Ultrasound echocardiography
Cardiac ultrasound images were acquired using a VisualSonics Vevo 3100 and MX 550S probe as previously described [19, 20]. Mice were anesthetized with 2–3% isoflurane initially and then maintained at 1–1.5% during imaging, with body temperature, respiration, and heart rate monitored throughout the procedure. Cardiac structure and left ventricular (LV) function were assessed in 7-week-old WT and TazKD mice at baseline and post 7-week empagliflozin or KE treatment. Parameters assessed included LV diameter and volume, anterior and posterior wall thickness, ejection fraction, fractional shortening and cardiac output.

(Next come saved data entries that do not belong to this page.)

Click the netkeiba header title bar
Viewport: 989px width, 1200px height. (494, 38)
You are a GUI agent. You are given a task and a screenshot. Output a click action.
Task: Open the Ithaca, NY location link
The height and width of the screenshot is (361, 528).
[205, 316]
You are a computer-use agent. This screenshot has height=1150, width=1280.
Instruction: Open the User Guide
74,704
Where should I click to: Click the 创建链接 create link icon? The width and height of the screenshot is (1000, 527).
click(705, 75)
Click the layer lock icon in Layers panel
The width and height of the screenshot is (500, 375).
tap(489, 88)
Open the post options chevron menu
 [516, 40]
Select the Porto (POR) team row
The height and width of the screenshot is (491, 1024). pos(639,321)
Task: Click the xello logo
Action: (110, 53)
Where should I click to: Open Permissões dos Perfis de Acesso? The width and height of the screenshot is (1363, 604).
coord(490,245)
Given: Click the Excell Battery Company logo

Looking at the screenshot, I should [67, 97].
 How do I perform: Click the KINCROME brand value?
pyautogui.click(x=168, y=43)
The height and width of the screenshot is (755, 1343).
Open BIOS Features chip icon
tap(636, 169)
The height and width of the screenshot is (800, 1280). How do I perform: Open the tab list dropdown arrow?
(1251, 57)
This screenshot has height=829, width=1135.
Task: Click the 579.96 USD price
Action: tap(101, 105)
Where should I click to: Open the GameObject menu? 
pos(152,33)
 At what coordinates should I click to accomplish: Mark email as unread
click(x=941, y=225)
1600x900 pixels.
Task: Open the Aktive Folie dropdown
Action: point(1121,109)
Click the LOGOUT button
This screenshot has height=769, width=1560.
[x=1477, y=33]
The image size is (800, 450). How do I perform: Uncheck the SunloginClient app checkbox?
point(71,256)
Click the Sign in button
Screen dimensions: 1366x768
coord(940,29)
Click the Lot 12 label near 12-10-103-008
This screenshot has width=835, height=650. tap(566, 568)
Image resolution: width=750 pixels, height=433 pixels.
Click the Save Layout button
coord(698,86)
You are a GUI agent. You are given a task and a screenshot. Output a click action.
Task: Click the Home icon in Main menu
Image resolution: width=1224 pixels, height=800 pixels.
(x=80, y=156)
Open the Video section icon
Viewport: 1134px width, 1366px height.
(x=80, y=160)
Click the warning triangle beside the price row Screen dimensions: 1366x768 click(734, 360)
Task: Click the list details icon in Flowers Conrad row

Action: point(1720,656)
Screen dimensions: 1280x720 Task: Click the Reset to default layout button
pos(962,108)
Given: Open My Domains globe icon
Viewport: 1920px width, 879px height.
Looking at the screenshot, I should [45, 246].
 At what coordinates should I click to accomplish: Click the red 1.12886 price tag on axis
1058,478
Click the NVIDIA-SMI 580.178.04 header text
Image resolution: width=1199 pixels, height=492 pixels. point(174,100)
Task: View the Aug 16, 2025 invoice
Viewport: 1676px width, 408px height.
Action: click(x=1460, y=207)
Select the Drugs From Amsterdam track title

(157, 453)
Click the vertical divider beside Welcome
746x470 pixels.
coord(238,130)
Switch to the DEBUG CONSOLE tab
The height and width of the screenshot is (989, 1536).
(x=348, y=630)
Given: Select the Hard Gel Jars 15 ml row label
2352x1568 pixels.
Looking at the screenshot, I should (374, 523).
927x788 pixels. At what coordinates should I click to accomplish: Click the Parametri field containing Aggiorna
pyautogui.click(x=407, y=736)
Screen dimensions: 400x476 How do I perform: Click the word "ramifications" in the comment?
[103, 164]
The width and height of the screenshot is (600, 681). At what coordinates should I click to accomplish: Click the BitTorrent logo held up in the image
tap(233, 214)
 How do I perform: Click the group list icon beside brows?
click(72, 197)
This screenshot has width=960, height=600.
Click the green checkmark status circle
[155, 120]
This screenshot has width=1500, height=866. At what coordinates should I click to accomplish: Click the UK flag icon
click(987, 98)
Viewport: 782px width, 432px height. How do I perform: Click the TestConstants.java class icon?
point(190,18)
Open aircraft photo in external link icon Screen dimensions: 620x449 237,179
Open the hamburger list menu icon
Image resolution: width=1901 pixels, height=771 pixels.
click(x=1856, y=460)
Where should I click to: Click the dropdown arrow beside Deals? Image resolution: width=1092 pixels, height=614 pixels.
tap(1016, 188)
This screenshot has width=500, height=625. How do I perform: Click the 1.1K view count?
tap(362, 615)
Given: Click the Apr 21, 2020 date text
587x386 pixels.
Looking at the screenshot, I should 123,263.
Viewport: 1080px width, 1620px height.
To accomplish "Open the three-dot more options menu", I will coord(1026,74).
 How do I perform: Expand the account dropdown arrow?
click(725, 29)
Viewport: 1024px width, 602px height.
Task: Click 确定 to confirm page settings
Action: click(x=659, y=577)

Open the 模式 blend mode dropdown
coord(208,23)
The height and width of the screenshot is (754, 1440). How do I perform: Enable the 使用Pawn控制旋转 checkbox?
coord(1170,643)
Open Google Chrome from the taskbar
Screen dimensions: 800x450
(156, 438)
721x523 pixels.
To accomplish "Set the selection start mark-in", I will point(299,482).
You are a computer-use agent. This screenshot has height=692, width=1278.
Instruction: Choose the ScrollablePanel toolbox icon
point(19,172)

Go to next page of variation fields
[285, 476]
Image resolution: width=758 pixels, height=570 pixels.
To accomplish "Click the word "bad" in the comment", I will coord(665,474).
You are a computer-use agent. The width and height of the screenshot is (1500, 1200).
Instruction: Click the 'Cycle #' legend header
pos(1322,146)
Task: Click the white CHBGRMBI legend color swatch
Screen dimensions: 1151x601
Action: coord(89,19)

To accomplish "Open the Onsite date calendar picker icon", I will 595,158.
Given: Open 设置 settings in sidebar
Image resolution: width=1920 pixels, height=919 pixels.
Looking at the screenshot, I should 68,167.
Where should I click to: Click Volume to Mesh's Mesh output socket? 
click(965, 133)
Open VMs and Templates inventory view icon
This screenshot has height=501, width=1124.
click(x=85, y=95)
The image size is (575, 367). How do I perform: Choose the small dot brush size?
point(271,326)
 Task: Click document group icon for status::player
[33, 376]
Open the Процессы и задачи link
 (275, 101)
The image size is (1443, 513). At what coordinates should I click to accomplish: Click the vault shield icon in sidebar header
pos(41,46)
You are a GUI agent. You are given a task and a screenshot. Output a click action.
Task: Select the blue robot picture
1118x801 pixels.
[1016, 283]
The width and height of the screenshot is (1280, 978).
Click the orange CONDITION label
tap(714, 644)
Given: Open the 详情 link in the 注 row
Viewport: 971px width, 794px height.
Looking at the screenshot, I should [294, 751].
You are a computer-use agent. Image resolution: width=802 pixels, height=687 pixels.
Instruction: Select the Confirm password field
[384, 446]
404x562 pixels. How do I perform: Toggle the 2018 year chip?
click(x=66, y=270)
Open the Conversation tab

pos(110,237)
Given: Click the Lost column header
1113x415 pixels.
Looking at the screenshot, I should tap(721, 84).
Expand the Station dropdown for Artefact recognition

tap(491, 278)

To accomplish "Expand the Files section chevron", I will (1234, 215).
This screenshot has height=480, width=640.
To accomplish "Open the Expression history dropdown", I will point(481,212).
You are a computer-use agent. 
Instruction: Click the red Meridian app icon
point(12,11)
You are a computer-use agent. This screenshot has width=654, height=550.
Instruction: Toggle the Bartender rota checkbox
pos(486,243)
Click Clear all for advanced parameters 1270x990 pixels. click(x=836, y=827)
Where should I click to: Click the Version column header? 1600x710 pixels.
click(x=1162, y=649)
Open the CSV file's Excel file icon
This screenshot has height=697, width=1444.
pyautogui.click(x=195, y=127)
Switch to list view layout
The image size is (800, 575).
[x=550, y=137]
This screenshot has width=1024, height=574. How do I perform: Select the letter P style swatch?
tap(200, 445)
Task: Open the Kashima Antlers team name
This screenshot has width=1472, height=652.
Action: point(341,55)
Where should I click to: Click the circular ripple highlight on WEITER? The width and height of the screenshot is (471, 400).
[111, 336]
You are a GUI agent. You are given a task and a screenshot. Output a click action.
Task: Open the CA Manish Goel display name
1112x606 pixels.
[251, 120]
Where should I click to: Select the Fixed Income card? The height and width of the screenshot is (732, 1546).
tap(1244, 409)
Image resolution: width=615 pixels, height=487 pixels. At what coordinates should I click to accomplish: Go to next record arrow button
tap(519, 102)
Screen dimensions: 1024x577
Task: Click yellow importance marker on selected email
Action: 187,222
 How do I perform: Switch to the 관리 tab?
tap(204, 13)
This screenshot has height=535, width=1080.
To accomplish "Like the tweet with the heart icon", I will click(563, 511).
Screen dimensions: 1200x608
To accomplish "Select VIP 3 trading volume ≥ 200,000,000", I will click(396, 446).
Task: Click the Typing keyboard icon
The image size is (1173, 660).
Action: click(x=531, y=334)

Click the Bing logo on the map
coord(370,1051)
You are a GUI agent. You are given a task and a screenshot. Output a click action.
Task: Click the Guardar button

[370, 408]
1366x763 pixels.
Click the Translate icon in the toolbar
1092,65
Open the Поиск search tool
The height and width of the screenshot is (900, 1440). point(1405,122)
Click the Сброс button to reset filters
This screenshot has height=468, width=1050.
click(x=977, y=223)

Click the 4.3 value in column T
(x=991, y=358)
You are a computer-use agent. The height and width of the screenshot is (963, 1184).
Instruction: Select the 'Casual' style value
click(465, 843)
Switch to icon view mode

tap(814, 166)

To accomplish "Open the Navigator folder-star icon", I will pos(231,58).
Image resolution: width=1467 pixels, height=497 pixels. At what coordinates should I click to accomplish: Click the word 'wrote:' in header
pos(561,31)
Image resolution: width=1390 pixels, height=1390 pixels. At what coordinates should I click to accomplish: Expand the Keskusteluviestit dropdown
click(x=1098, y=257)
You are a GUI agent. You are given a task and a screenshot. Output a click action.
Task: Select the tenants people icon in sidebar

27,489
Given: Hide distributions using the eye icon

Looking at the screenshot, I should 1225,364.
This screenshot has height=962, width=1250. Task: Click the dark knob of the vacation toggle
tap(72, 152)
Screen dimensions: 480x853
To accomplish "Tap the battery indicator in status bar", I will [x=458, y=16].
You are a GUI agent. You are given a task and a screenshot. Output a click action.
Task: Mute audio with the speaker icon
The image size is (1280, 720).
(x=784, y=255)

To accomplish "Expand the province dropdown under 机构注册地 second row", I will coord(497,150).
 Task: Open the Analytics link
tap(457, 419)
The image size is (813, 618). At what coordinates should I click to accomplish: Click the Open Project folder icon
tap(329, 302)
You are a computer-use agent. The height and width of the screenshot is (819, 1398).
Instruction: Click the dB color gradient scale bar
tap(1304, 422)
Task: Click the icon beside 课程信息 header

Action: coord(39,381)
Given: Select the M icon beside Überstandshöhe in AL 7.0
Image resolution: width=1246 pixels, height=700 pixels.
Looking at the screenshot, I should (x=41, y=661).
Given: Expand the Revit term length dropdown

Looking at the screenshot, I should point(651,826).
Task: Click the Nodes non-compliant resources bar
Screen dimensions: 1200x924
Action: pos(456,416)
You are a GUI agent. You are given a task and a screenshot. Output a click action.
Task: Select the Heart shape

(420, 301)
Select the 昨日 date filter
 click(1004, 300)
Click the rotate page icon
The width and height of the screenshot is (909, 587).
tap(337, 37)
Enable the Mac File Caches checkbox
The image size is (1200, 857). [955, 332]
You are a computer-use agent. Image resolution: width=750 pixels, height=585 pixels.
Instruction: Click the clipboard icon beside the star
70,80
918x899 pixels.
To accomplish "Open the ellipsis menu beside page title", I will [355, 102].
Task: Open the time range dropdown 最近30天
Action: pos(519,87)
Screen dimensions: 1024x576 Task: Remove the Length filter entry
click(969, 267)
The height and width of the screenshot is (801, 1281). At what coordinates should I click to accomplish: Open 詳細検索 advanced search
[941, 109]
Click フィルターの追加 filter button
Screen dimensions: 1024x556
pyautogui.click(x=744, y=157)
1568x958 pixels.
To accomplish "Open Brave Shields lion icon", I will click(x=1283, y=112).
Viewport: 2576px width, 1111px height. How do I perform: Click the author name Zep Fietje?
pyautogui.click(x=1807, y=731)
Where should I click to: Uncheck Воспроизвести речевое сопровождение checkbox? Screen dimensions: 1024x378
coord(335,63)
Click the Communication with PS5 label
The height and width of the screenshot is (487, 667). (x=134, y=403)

Real-time quantitative PCR (qPCR)
First-strand complementary DNA (cDNA) was generated from 2 µg of RNA isolated from ∼15 mg of powdered frozen heart tissue using the High-Capacity cDNA Reverse Transcription Kit (Applied Biosystems, 4368814), following the manufacturer’s protocol. qPCR was performed on a Bio-Rad CFX Connect using SYBR Green (64625020, Bio-Rad). 18S ribosomal RNA (18S rRNA) was used as the internal housekeeping gene, with relative mRNA expression levels determined using the 2
−ΔΔCTmethod as previously described [
21]. Primer sequences for measured genes are provided below.
Rna18s forward: TAG AGG GAC AAG TGG CGT TC
Rna18s reverse: CGC TGA GCC AGT CAG TGT
Myh7 forward: CCG AGT CCC AGG TCA ACA A
Myh7 reverse: CTT CAC GGG CAC CCT TGG A
Acta1 forward: CGA CGG GCA GGT CAT CA
Acta1 reverse: ACC GAT AAA GGA AGG CTG GAA
Nppb forward: GAG GTC ACT CCT ATC CTC TGG
Nppb reverse: GCC ATT TCC TCC GAC TTT TCT C
Nppa forward: ACC TGC TAG ACC ACC TGG AG
Nppa reverse: CCT TGG CTG TTA TCT TCG GTA CCG G
Statistical analysis
Data are presented as mean ± SEM. Statistical significance was determined by two-way ANOVA, with differences considered significant when P < 0.05. Fisher’s Least Significant Difference (LSD) was selected as the post-hoc analysis. Analyses were performed using GraphPad Prism 10 software.
Results
Treatment with empagliflozin increases circulating βOHB levels in TazKD mice but does not improve parameters of cardiac function and structure
7-week-old TazKD mice and their WT littermates were treated once daily via oral gavage for 7-week with the SGLT2 inhibitor, empagliflozin (10 mg/kg), or VC. To confirm that empagliflozin was increasing circulating ketones, blood βOHB levels were measured following 3-week of treatment in all mice during the random fed state, and after 5 or 20 h of fasting. While treatment with empagliflozin did not increase circulating βOHB levels in WT mice, it did increase circulating βOHB levels in fasted TazKD mice (Figure 2A).
FIGURE 2
Empagliflozin treatment increases circulating βOHB levels in fasted TazKD mice but does not alleviate the cardiac abnormalities in TazKD mice. (A) Circulating βOHB levels measured at several timepoints during fasting (n = 4). Ultrasound echocardiography was used to evaluate (B,C) LV diameter during systole and diastole, (D,E) LV volume during systole and diastole, (F,G) LVAW thickness during systole and diastole, (H,I) LVPW thickness during systole and diastole, (J) LVEF, (K) LVFS, (L) SV, and (M) CO in TazKD and WT mice treated with VC or empagliflozin (n = 5–7). Myocardial mRNA expression of (N)Myh7, (O)Acta1, (P)Nppb, and (Q)Nppa relative to Rna18s (n = 4). All values are presented as mean ± SEM. *P < 0.05, significantly different versus WT mice. #P < 0.05, significantly different versus VC treated counterpart. $P < 0.05, significantly different versus other timepoints. Acta1, skeletal muscle α-actin; βOHB, β-hydroxybutyrate; CO, cardiac output; d, diastole; KE, ketone ester; LBM, lean body mass; LV, left ventricular; LVAW, left ventricular anterior wall; LVEF, left ventricular ejection fraction; LVFS, left ventricular fractional shortening; LVPW, left ventricular posterior wall; Myh7, myosin heavy chain 7; Nppa, atrial natriuretic peptide; Nppb, brain natriuretic peptide; Rna18S, 18S ribosomal RNA; s, systole; SV, stroke volume; VC, vehicle control; WT, Wild-type.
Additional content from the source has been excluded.